Collected data:
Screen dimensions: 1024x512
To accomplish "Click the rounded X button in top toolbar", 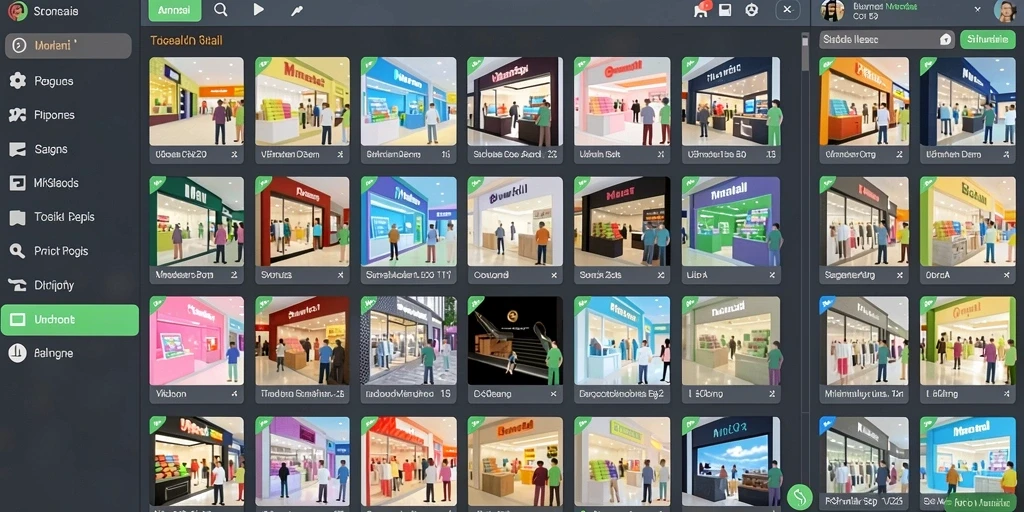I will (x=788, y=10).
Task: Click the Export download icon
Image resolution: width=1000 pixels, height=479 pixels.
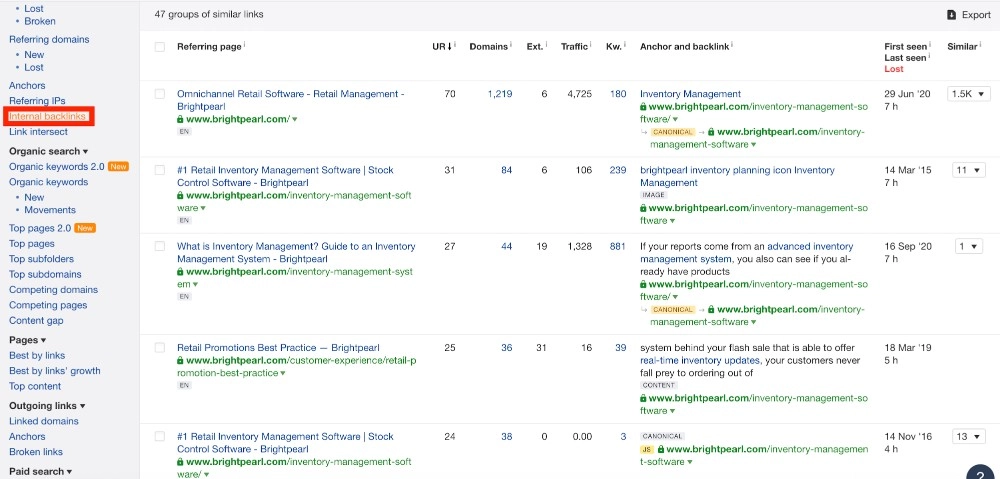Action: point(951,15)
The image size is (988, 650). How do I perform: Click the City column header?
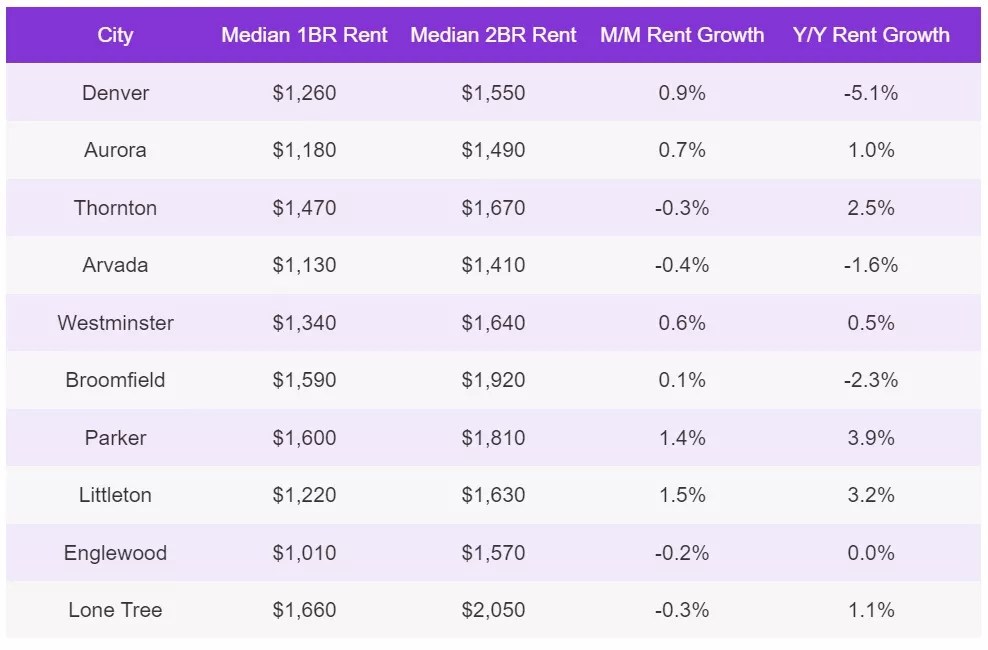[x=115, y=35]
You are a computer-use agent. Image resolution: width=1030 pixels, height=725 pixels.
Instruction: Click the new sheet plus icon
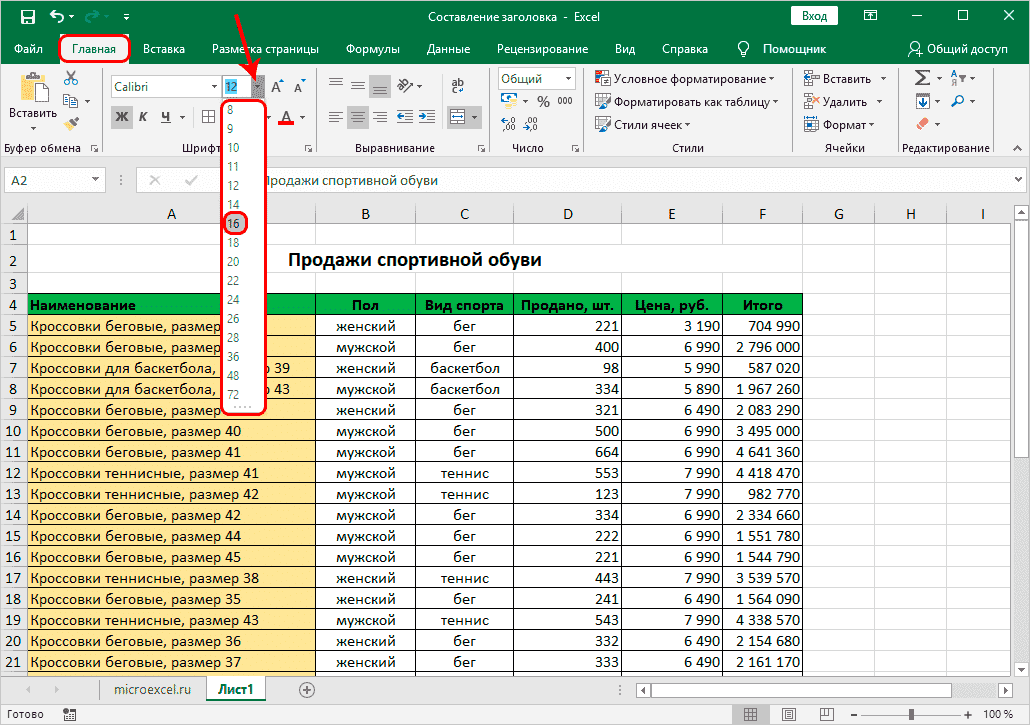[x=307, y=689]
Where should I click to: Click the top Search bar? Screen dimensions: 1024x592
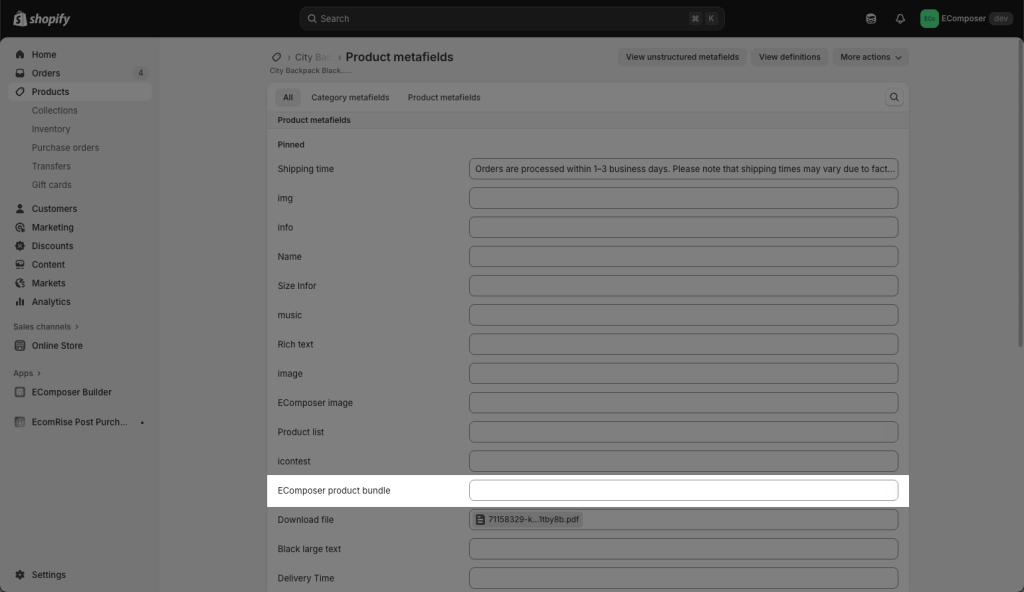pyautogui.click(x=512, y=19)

**Assignment**
Excluding all pictures, output exactly the lines from the line containing "Instruction: Click the new sheet plus icon" through the last line of the entries above.

**Solution below**
Instruction: Click the new sheet plus icon
[x=307, y=689]
Where should I click to: Click the top Search bar? Screen dimensions: 1024x592
pyautogui.click(x=512, y=19)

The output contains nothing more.